The Deacon’s voice stern. “Everyone to their rooms. Doors shut and no coming out until I say so.” He points to Betty. “You stay where you are.”
Betty’s arms crossed, the Deacon’s stare returned. Old John hobbles past and shoos the younger girls into their pods.
“Don’t let anyone out,” the Deacon says. He turns back to Betty. “We’re going into your room. Sit on your bunks with your hands on your laps. Not a word out of anyone.”
Betty tilts her head. “What’s going—”
“Not a word!” The Deacon’s face red.
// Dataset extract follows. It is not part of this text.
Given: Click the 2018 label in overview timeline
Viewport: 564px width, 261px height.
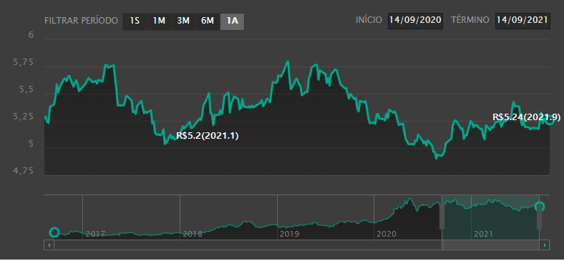Looking at the screenshot, I should tap(193, 235).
He extends his long arm and points. “Go!”
The girls sit. The sisters side by side until the Deacon snaps. “On your own damn bunks!” Heavy Metal the last to enter, the door shut behind him. The Deacon plants his fists against his hips. “Does anyone want to come clean?”
Linda raises her hand.
“Well?” the Deacon says.
“Clean about what?”
“Oh, good Lord.” He turns to Heavy Metal. “You start there. I’ll take this one.”
Heavy Metal opens Kayla’s footlocker. He reaches in, her underwear and socks and scrubs tossed to the floor. Kayla bites her lip, the dullard’s paws, her necklace’s delicate chain. The Deacon turns Linda’s footlocker onto its side and kicks through her belongings. Chris’s footlocker next.